The Dance Moms star is starting her third round of chemo.
- ‘Dance Moms’ star Abby Lee Miller has begun her third round of chemotherapy for her Burkitt lymphoma.
- Abby Lee was first diagnosed with the rare form of cancer following a hospitalization in April for what doctors thought was a spinal infection.
- Burkitt lymphoma is an aggressive type of non-Hodgkin’s lymphoma, a type of cancer that starts in the white blood cells, and can be lethal within weeks without treatment.
Dance Moms star Abby Lee Miller has had an intense past few months in the health department. First, she was hospitalized with severe neck pain and had to have emergency spinal surgery. Then, she learned she had a rare form of cancer known as Burkitt lymphoma (a type of non-Hodgkin’s lymphoma), according to ET Online. Now, she’s undergoing her third round of chemo to try to treat her cancer.
Abby (who has been in the hospital since mid-April, per Page Six) shared a closeup of her face bathed in sunlight on Instagram Sunday. “Going outside to feel the sun on my face was wonderful!!!” she wrote. “Kids, never take anything in this world for granted! It can all change so suddenly! The Brilliant Dr. B cleared me for sunning this afternoon! Woo Hoo! Thank you sir!”
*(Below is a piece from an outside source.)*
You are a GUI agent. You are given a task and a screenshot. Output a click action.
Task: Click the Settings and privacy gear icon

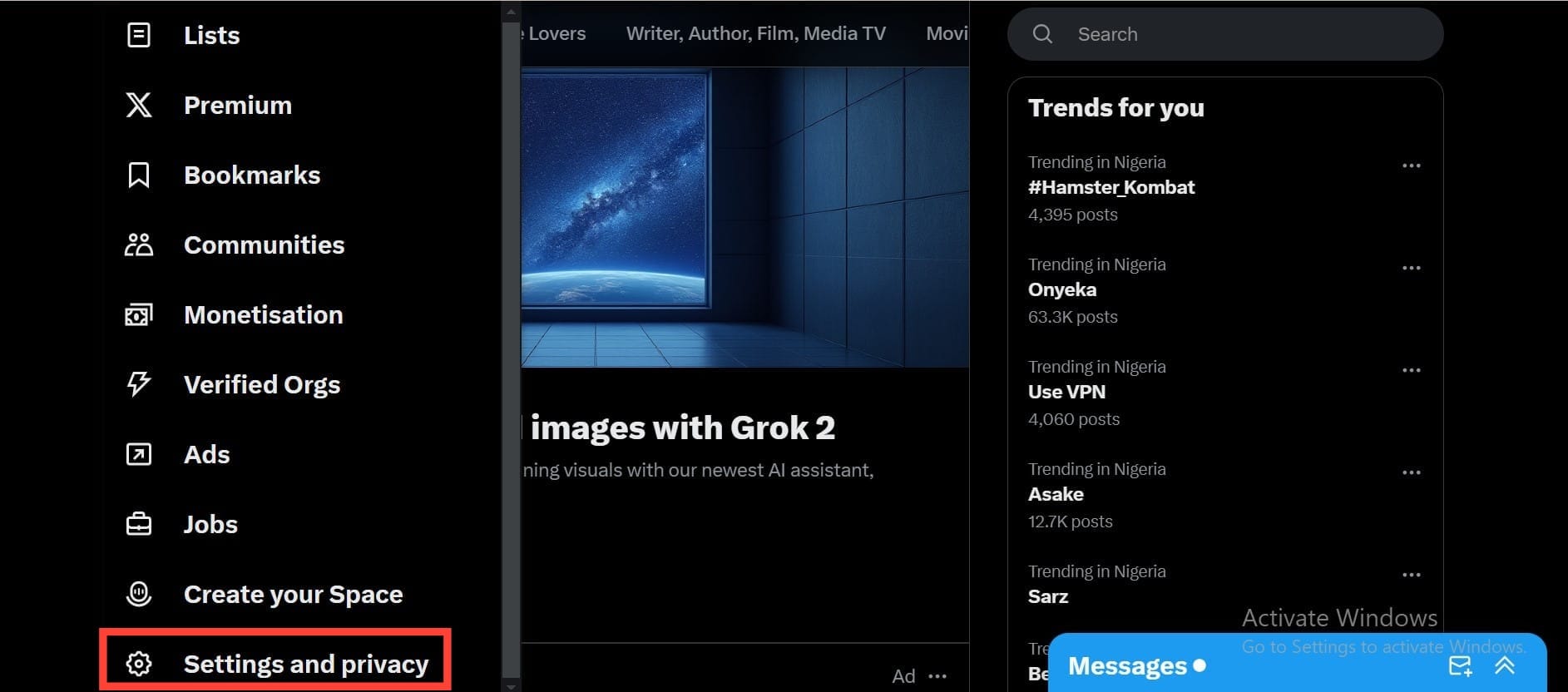point(138,664)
Her sweet sunning shot comes just days after she revealed that she was about to start her third round of chemotherapy. “I should be planning a weekend of fun in the sun at the pool!,” she captioned a throwback photo on Instagram. “There’s nothing I enjoy more than swimming and a good tan! Instead, I start round 3 of chemo……… another battle that I must win!!!”
What is Burkitt lymphoma?
In case you’re not familiar with it, Burkitt lymphoma is an aggressive form of non-Hodgkin’s lymphoma, a type of cancer that affects white blood cells, according to the American Cancer Society (ACS).
With Burkitt lymphoma, the cancer usually starts in a person’s abdomen, where it forms a large tumor. It can spread rapidly to the brain and spinal fluid. It is very rare, according to the ACS-making up just 1 to 2 percent of all lymphomas.
“Burkitt lymphoma is very aggressive,” says Jack Jacoub, M.D., a medical oncologist and medical director of MemorialCare Cancer Institute at Orange Coast Medical Center in Fountain Valley, Calif. “It can be lethal in a matter of weeks with no therapy.” Luckily, the ACS says that more than half of patients can be cured by “intensive chemotherapy.”
There’s no word on how much longer Abby’s treatment is expected to take, but for her specific type of cancer, treatment generally involves undergoing chemotherapy cycles for four to five months, Jacoub says. That can include chemotherapy injections into the spine as well as intravenous chemo.
Why did Abby have to avoid sun exposure during treatment?
Jacoub says people who undergo chemo can burn a lot easier and quicker than others. He adds that doctors usually advise patients not receive direct, prolonged sun exposure for several weeks after their last chemotherapy session. However, it’s probably okay to briefly grab a few rays here and there.